La ola de revivals de décadas pasadas en el cine y la televisión nos inunda de nostalgia por épocas más humanas; pero también, de espanto, por salvajismos afortunadamente abandonados. Personajes que fuman con la guagua en brazos, en el avión, en la micro, en la sala de clase, en el hospital; que tiran basuras por la ventanilla, no conocen de cinturón de seguridad o de casco y a los que se les mueren los niños por pura negligencia. En la misma línea de cosas que resultan tan chocantes como anacrónicas, persisten proyectos inmobiliarios que se instalan en el paisaje del borde costero con rancia torpeza.
Por ejemplo, antiguamente la gente se refería a toda ciénaga como "pantano", un lugar tenebroso donde habitaban ignotas alimañas. Por el contrario, hoy la relación con lo natural se ha vuelto menos tosca y se les denominan "humedales", una luminosa categoría que exuda vida y diversidad. Desde la Convención de Ramsar (1971) son comprendidos como frágiles ecosistemas que deben ser protegidos. Sordos a este avance cultural, los despreciados "pantanos" se han vuelto suelo productivo, posibles de drenar y edificar. Así también se ha ido pasando la rudimentaria betonera por quebradas, dunas y roqueríos de costa. Afortunadamente, una parte de la comunidad civil ha incorporado este valor de paisaje y ha llamado con insistencia a poner atajo a la barbarie, como en el caso de Concón, Algarrobo y Tunquén.

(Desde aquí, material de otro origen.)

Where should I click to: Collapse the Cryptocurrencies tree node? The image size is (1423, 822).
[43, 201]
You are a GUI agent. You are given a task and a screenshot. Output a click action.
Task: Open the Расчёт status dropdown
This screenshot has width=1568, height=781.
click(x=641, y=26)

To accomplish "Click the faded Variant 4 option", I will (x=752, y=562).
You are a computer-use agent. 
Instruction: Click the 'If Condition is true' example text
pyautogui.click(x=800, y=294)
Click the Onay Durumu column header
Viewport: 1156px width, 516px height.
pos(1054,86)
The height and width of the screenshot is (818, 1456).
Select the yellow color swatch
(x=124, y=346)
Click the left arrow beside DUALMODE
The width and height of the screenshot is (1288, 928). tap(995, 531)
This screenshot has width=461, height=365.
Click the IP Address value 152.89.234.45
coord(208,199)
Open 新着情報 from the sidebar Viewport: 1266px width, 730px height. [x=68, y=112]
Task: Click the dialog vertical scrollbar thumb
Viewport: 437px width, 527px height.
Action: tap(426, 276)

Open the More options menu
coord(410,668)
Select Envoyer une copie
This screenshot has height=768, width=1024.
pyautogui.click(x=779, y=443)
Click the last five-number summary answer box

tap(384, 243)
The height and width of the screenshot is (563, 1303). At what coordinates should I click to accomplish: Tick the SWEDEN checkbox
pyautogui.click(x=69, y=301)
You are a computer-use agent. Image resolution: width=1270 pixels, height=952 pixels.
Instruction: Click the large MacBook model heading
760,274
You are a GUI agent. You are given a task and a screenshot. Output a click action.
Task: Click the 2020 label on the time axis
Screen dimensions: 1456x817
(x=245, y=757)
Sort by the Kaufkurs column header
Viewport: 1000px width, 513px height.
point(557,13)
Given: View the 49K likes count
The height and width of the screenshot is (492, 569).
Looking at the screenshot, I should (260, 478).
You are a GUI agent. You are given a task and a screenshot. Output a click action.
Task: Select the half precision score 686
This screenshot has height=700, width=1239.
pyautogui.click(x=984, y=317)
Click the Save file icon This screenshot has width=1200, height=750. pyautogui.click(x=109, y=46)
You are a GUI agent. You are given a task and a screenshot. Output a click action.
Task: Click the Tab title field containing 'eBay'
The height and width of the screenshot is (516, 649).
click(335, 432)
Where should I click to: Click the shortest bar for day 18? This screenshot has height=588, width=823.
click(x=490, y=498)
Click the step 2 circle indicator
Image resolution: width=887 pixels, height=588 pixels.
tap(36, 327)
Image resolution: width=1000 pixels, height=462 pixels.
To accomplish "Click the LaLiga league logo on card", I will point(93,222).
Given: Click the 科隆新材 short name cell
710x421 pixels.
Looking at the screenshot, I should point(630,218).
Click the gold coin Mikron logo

Sin embargo, no pareciera que hubiésemos incorporado los ya no tan nuevos conocimientos a nuestras expectativas de consumo, que son las que al final dictan la pauta a los proyectos inmobiliarios. Seguimos comprando simples metros cuadrados de balcón y piscinas de agua celeste. Seguimos encandilados por la "vista al mar", esa prosaica ambición que degrada los bordes costeros a una gradería hormigonada. Actualicemos nuestro afán de poseer exigiendo un manejo sustentable del paisaje, y dejemos de entretener a los niños con petardos y de educarlos con coscachos. Son brutalidades de otra época.